** Opening Working data block **
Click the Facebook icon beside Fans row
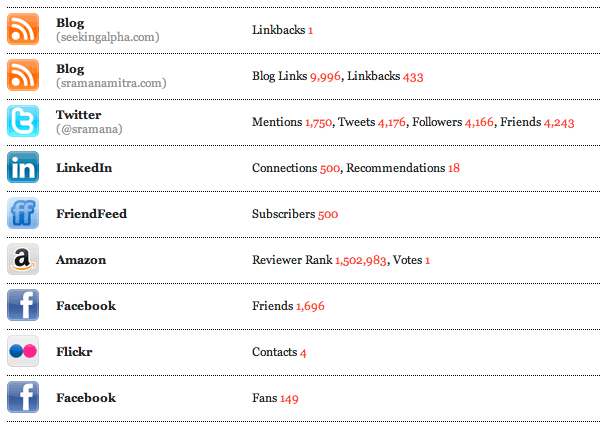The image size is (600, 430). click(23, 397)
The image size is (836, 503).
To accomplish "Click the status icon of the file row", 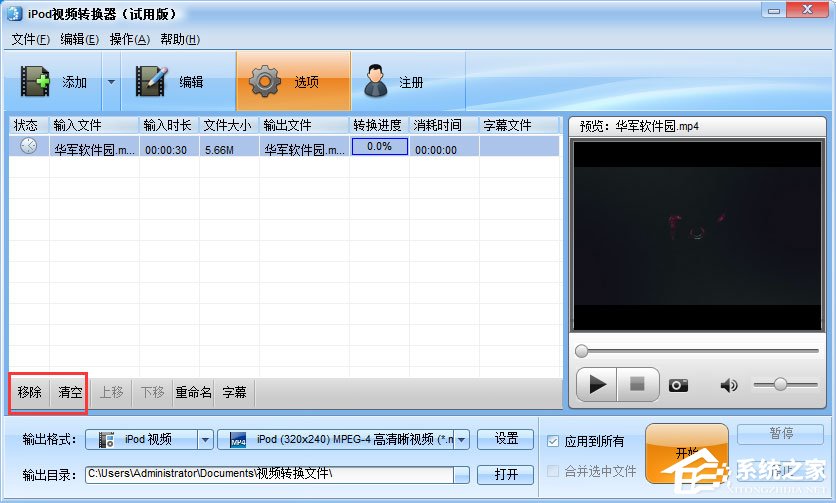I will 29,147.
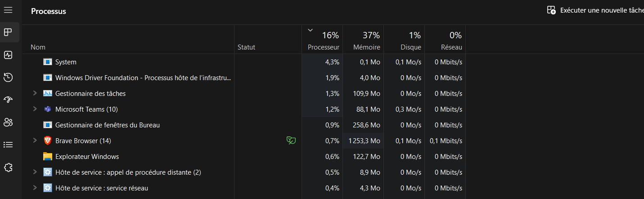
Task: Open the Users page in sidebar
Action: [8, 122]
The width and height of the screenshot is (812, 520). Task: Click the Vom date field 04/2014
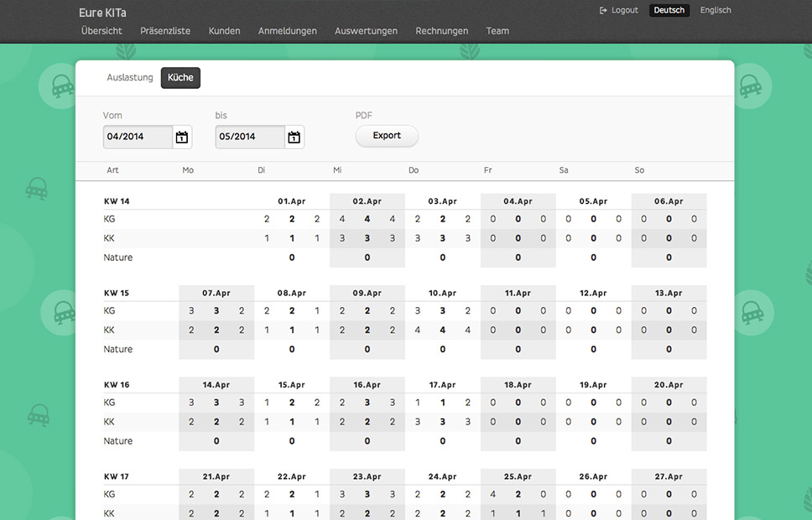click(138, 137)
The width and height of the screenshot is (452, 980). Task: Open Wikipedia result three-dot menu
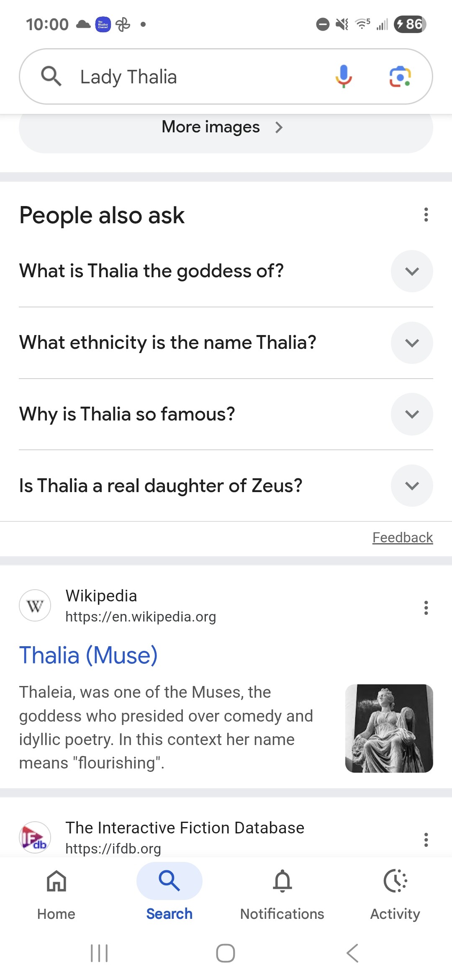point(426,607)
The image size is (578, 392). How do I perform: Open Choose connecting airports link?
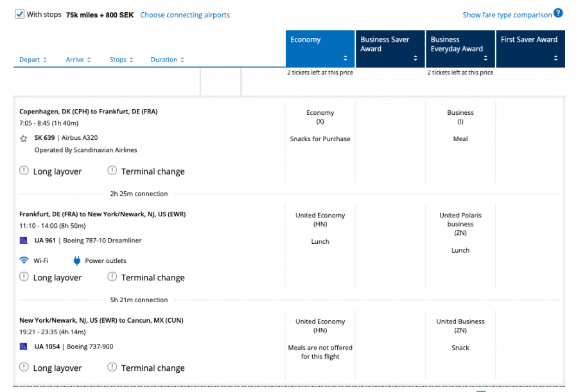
** Closing Working data block **
▸ Activity
The copy should start at the line that contains "The width and height of the screenshot is (812, 520).", end at the last line of the entries above, and match each line exactly, with pictures dropped.

▸ Answer to this exercise
The width and height of the screenshot is (812, 520). Task: Click the Vom date field 04/2014
click(138, 137)
The width and height of the screenshot is (452, 980). Task: Open Wikipedia result three-dot menu
point(426,607)
The image size is (578, 392). How do I perform: Open Choose connecting airports link?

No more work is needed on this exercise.